2-Risdiplam is an oral drug taken daily that also appears to boost the production of the SMN protein through the SMN2 gene. Our researchers are an essential part of the clinical testing of risdiplam in the FIREFISH and JEWELFISH studies, which both continue to look at the drug’s efficacy and side effects in infants through adults.

The FIREFISH study involves infants age 1 month to 7 months with infantile-onset SMA, the most severe type. The babies receive risdiplam given as an oral drug daily. The drug increases SMN protein in the infants and improves their ability to sit without support. After two years of treatment, the FIREFISH study shows that 59 percent of treated babies were able to sit without support for five seconds, 65 percent maintained upright head control, 29 percent were able to turn over, and 30 percent were able to stand with support or supporting weight.

One-year results from the JEWELFISH study of risdiplam in children with all types of SMA aged 6 months to 60 years and previously treated with other SMA therapies, showed that risdiplam increases SMN protein levels. The drug appears to double SMN levels among patients who were previously treated with nusinerson or Zolgensma, highlighting its potential as an alternative or add-on therapy to those drugs.

3-Gene Therapy Trials:  To learn more about the potential for gene replacement in children with SMA, we have been involved in several clinical studies. The first, the STR1VE trial, studied intravenous administration of the therapy in infants less than 7 months of age with type 1 SMA. This trial, which followed infants until they were 18 months old, provided the data used by the FDA to approve Zolgensma for the treatment of babies under 2 years.

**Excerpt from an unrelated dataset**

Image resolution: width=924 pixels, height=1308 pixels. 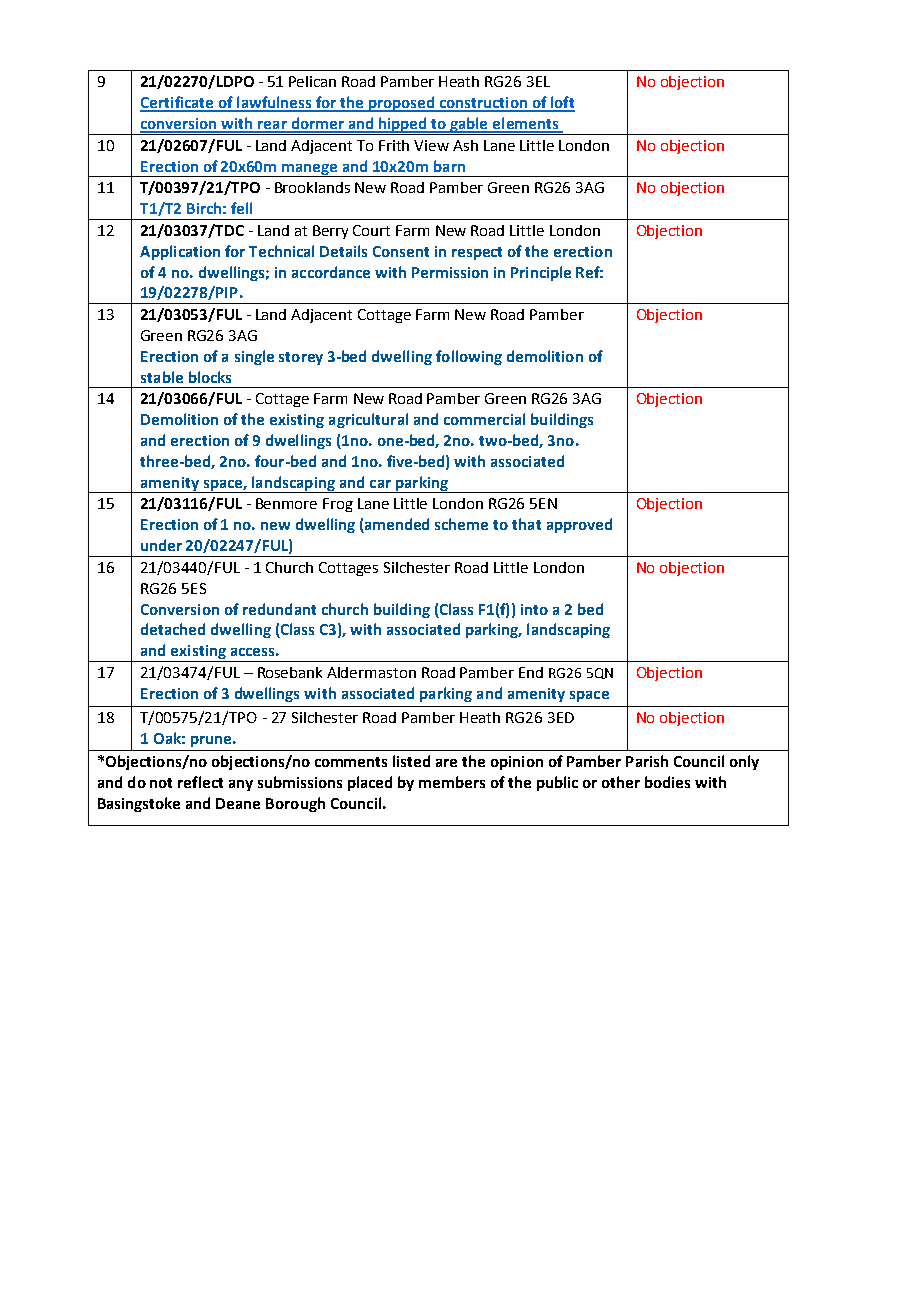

The STRONG study involves intrathecal (inside the spinal canal) administration of the gene therapy for children between the ages of 6 months to 5 years with SMA type 2. STRONG is on an FDA-hold pending evaluation of pre-clinical information.

Treatment for SMA:

As yet, there is no complete cure for SMA. However, the discovery of the genetic cause of SMA has led to the development of several treatment options that affect the genes involved in SMA — a gene replacement therapy called Zolgensma, and two drugs, called nusinersen (Spinraza) and risdiplam (Evyrsdi).

There is no complete cure for SMA. Treatment consists of managing the symptoms and preventing complications.

Medications

  • The U.S. Food and Drug Administration (FDA) approved nusinersen (Spinraza™) as the first drug approved to treat children and adults with SMA. The drug is designed to increase production of the SMN protein, which is critical for the maintenance of motor neurons.
  • The FDA approved onasemnogene abeparovec-xioi (Zolgensma ™) gene therapy for children less than two years old who have infantile-onset SMA. A safe virus delivers a fully functional human SMN gene to the targeted motor neurons, which in turn improves muscle movement and function and survival.
  • The FDA approved the orally-administered drug risdiplam (Evrysdi) to treat patients age two months of age and older with SMA.

Physical therapy, occupational therapy, and rehabilitation may help to improve posture, prevent joint immobility, and slow muscle weakness and atrophy. Stretching and strengthening exercises may help reduce contractures, increase range of motion, and keeps circulation flowing. Some individuals require additional therapy for speech and swallowing difficulties. Assistive devices such as supports or braces, orthotics, speech synthesizers, and wheelchairs may be helpful to improve functional independence.

Proper nutrition and calories are essential to maintaining weight and strength, while avoiding prolonged fasting. People who cannot chew or swallow may require insertion of a feeding tube. Non-invasive ventilation at night can improve breathing during sleep, and some individuals also may require assisted ventilation during the day due to muscle weakness in the neck, throat, and chest.